As the proud grandson of a Vineland, N.J., kosher chicken farmer, I am tempted to employ metaphors of a certain sort of fowl “coming home to roost.” But the fact is the stench of this roosting bird—that of the legitimation of anti-Semitism in the Republican base—has been burning up social media and Republican advertisements for some time now without so much as a peep from pundits, pontifications, and, yes, presidents of major Jewish organizations who pretend to speak for its victims. Israel’s forthcoming extreme right-wing, theocratic, illiberal, and anti-Palestinian government promises both an endless stream of occupation-related outrages as well as repeated attempts to disenfranchise Palestinian Israelis. In addition, we will see attacks on Israel’s own democratic practices, together with spirited attempts to undermine the legitimacy of American Jewish religious dominations, save the ultraorthodox. A number of the smaller, scrappier Jewish organizations whose views, according to numerous polls, represent American Jewish political opinion far more accurately than AIPAC does, have made it clear that the days of “Israel right or wrong” are over. At the recent well-attended J Street convention in Washington, their representatives were roundly cheered when warning Israel about taking American Jewish support for granted.

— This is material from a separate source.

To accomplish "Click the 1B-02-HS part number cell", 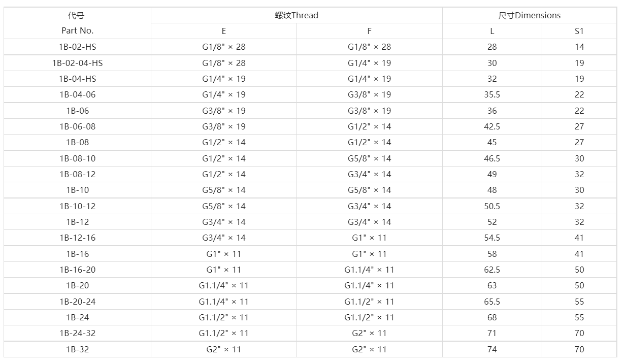I will (x=77, y=47).
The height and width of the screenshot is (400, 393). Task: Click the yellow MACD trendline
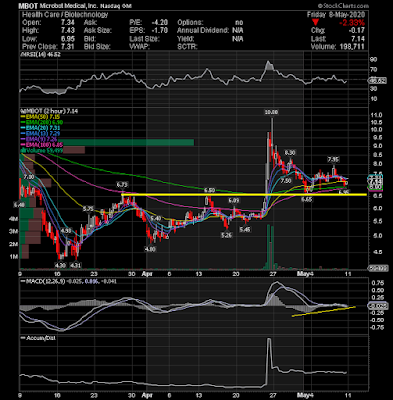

But despite the popularity of their views, the “pro-Israel, pro-peace” camp does not begin to be able to match the power of the legacy organizations led by AIPAC. Will legacy Jewish organizations continue to fund and otherwise support politicians who spread hatred about Jews, Muslims, LGBT Americans, and others because they also support Israel? Going down this path, one fears will likely supply us with a new more modern—but also more accurate—application of the age-old insult of “Jewish self-hatred.”